WHAT THE TASK ASKS -
Pictures are to be left out; every line from the one with "Given: Click the" through the end of the data must be transcribed exactly.

[Pixel coordinate grounding data]
►

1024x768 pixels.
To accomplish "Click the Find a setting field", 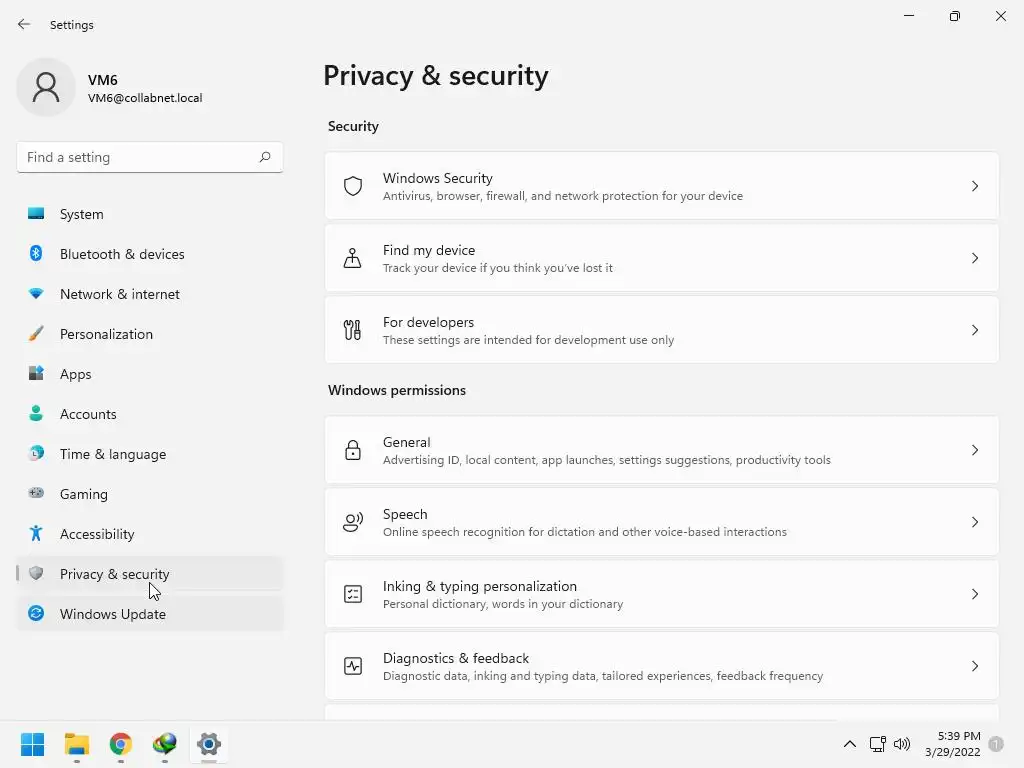I will click(x=135, y=157).
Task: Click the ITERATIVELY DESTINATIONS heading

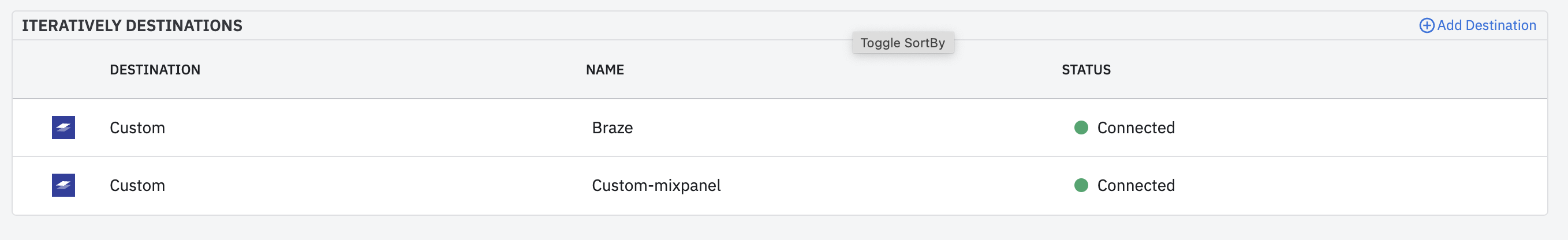Action: [x=132, y=25]
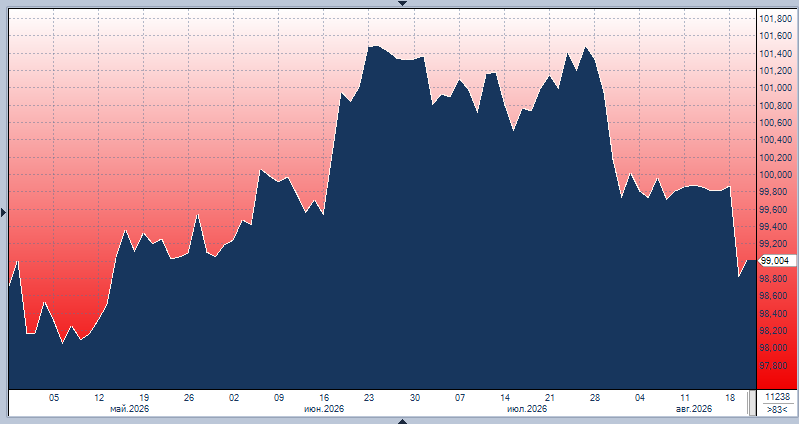Click the bottom edge splitter arrow
The height and width of the screenshot is (424, 799).
(x=402, y=421)
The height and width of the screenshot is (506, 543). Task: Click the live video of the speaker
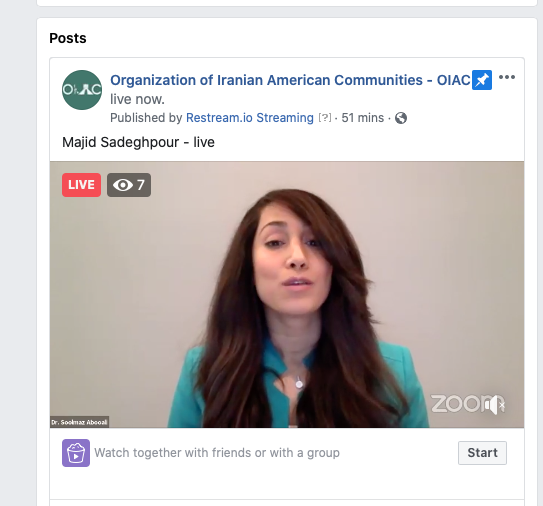(287, 294)
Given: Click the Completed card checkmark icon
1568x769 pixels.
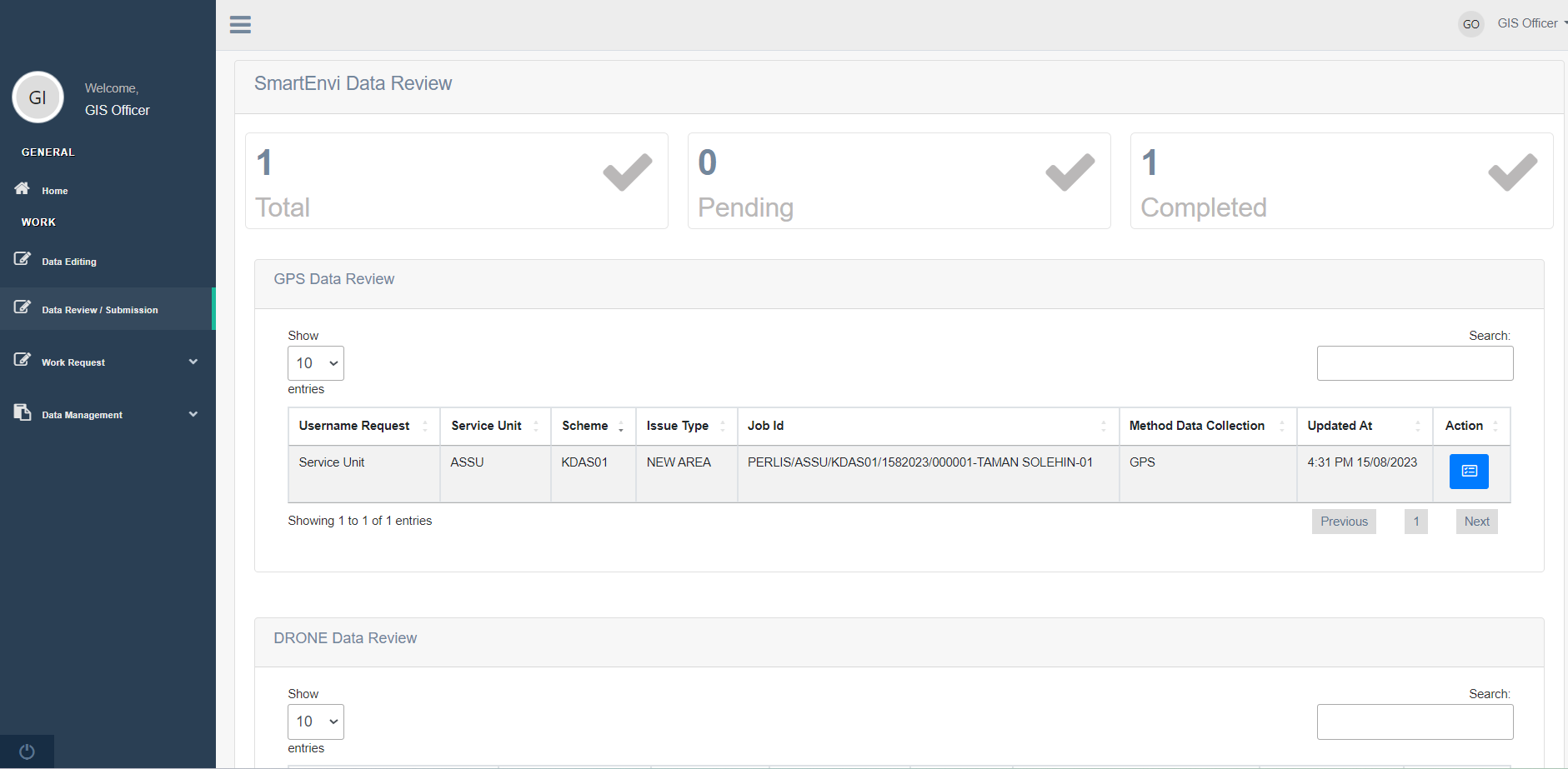Looking at the screenshot, I should [x=1511, y=172].
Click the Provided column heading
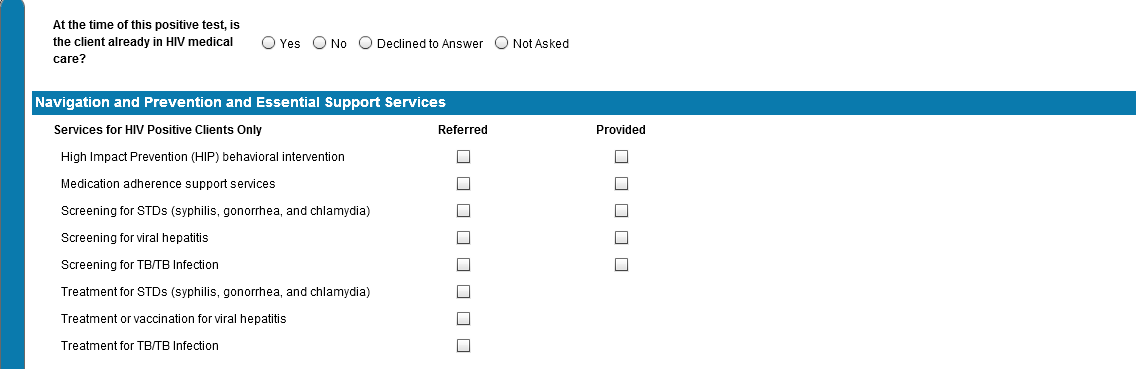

◄

SOLUTION TO THE PROBLEM -
Given: Click the Completed card checkmark icon
1568x769 pixels.
Looking at the screenshot, I should [x=1511, y=172].
Click the Provided column heading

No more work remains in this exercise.